## [INPUT FOR THIS TASK]
○ ○ ○ ○ ○ ○ ○

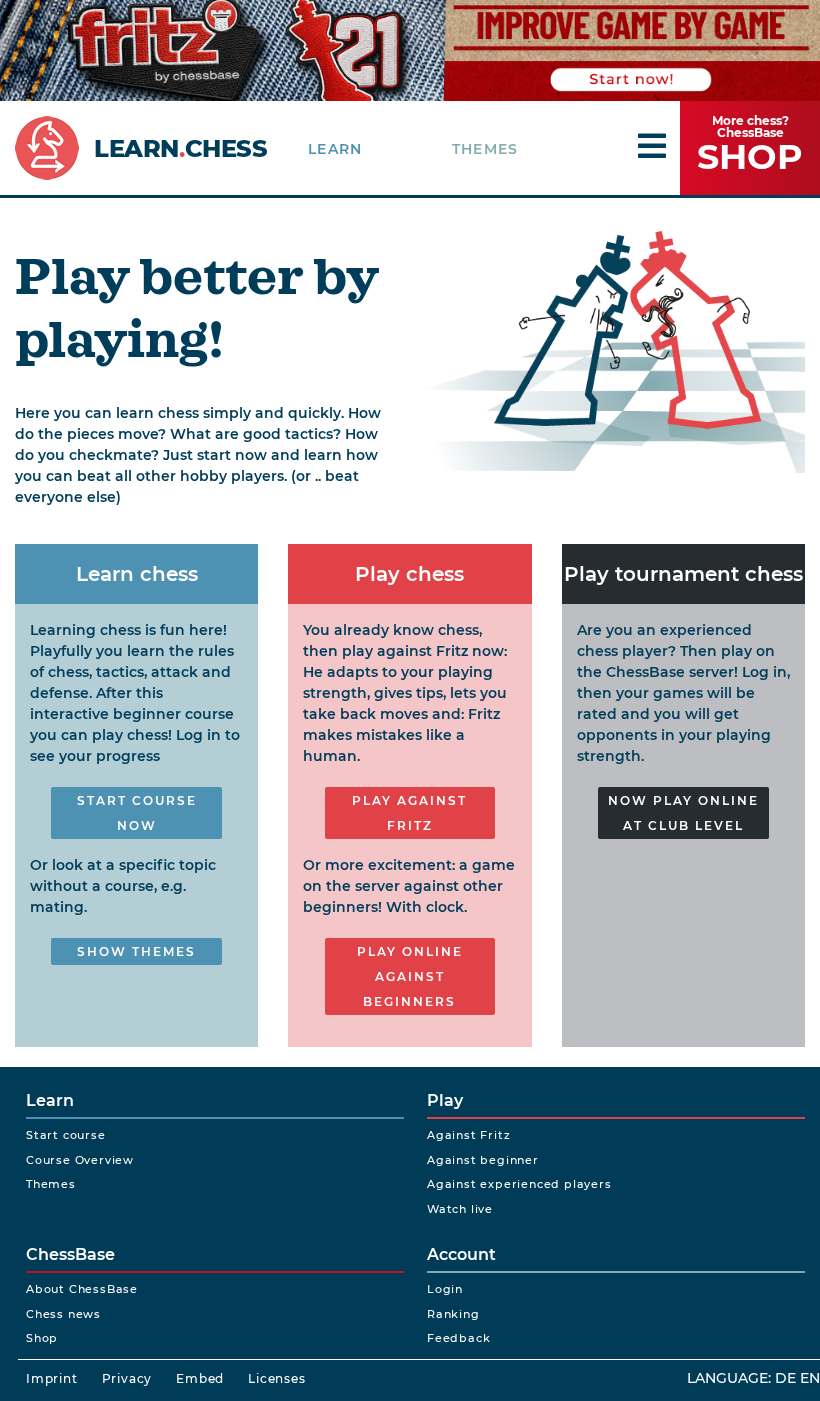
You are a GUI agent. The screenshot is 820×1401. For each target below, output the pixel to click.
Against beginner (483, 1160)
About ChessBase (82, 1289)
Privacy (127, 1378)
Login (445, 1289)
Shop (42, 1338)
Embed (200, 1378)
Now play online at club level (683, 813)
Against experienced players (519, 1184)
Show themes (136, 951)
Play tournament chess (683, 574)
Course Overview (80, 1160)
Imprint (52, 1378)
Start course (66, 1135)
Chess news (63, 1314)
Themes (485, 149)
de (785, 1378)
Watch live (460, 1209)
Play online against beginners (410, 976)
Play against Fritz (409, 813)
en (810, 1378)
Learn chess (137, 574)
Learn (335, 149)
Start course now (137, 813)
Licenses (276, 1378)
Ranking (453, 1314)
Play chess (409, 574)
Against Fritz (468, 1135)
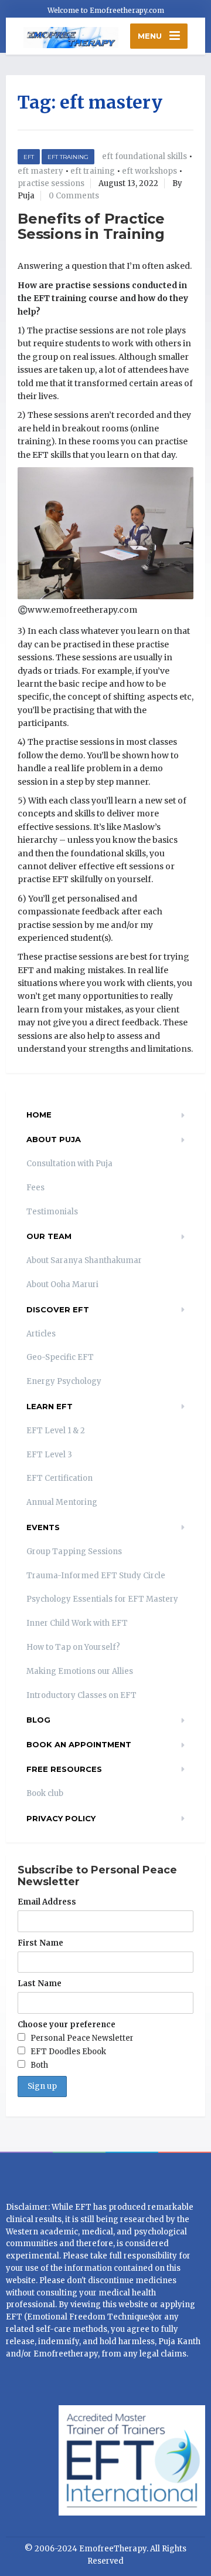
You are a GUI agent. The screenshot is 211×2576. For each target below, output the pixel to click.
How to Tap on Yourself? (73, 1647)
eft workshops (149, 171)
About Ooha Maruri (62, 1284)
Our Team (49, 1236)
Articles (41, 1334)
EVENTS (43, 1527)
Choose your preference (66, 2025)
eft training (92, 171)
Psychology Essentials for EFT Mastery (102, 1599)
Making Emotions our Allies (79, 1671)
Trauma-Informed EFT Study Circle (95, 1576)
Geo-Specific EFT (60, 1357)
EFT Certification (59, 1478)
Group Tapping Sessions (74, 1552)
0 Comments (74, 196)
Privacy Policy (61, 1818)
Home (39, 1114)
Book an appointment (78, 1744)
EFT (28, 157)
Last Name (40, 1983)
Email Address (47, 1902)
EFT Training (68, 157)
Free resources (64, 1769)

○ ○ ○ ○ ○ ○ ○

## [ABOUT THIS EXERCISE]
Wherever a line in the records contains the word "pixel", copy that line.

## [EXPECTED ANSWER]
You are a GUI agent. The screenshot is 820×1401. For each target below, output the pixel to click.
You are a GUI agent. The screenshot is 211×2576. For each target below, output the pixel to click.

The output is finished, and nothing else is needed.